Friday, March 5, 2010

Do a little dance, read a little Jelinek

A couple of weeks ago over some beers, a few other Booksmithies and I were discussing what we do when we get very excited about a book. Me, I pace around with the book and do extensive Google searches about the author and the title. Mouth agape, very likely almost drooling. (Not over the prose, exactly; my orthodontist complained of my excessive saliva production. It just happens. Right now, even.) My friend fist pumps at good sentences. Another will shout "YES" preceded by a swear that I cannot type in this work blog. Again, this was a few weeks ago and we were drinking beer, so I fail to remember the rest.

So tell me what you do. Also, what's the last book that gave you an involuntary reaction?

Me? Well, firstly, I find this admission pretty (ok, extremely) irritating usually, but yeah, I have a giant stack of half-read books next to my bed. Working retail during the holidays after a BUSY busy busy fall events season, trying to have some semblance of a creative life - I hadn't had the ability to recuperate, to concentrate on anything for a stretch. A couple of short stories here and there, a few chapters then abandonment, so I'd been looking for something that could grab me.

Eventually I found it and with such joy. The Piano Teacher, Elfriede Jelinek. Writing so provocative that after she was awarded the Nobel, someone left the Swedish academy. So brutal, intense, has left me unwilling to read anything that is not sort of light since, but what smooth prose. Once I've recuperated from the idea of Erika, I will read the rest of Jelinek's work. I can't say anything smart about her, but just the most compelling illustrations of the darkest urges.

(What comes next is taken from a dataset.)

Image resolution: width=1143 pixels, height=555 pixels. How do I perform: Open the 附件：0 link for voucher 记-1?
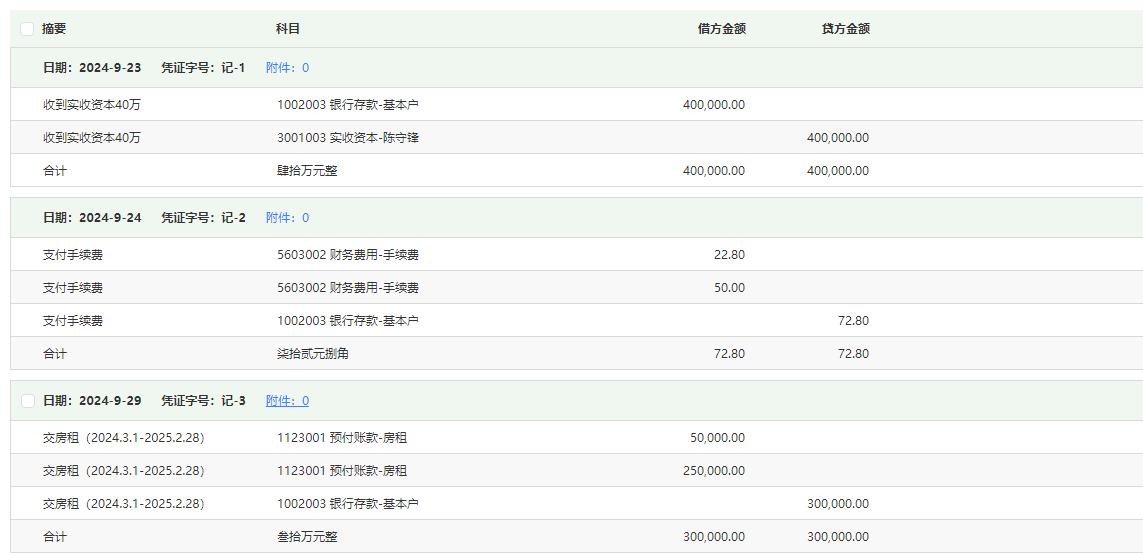pyautogui.click(x=287, y=68)
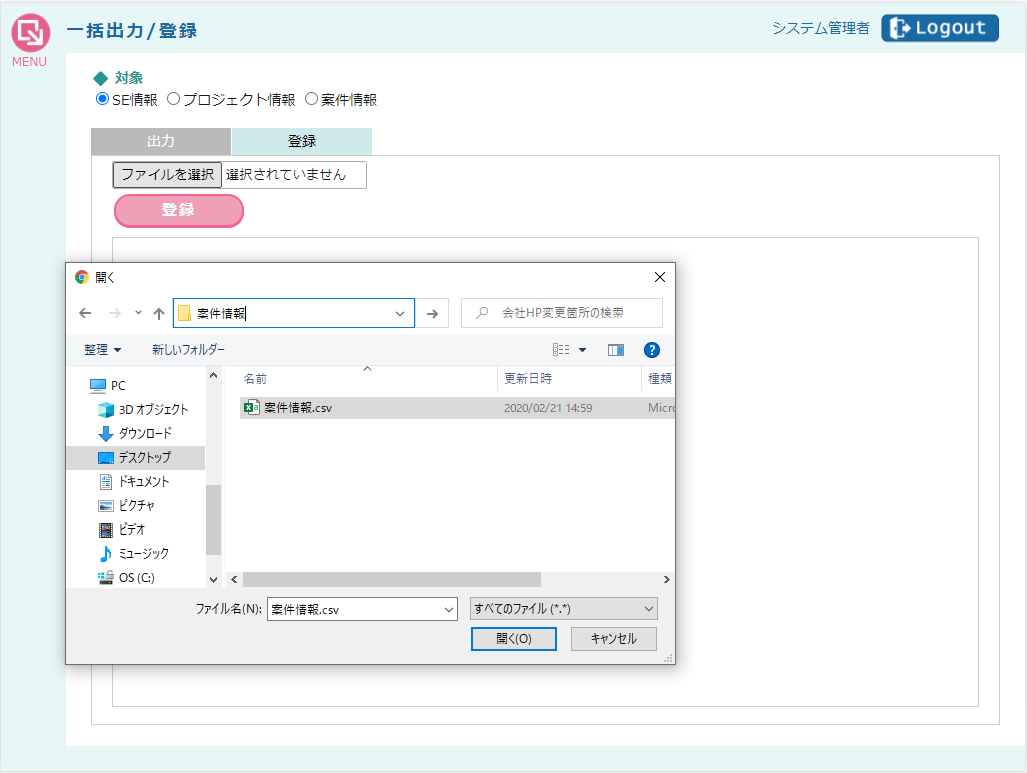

Also how cool does she look?

And negative involuntary reactions? Nothing too crazy. I have thrown two books after finishing them. I won't name those. And when I was ten, I was the editor of the short-lived satirical journal, The We Hate The Baby-Sitters' Club Club Newsletter (circulation: 3).

1 comment:

Carl said...

Kobo Abe's "Box Man"

So luminous you can read it in the dark with shades on.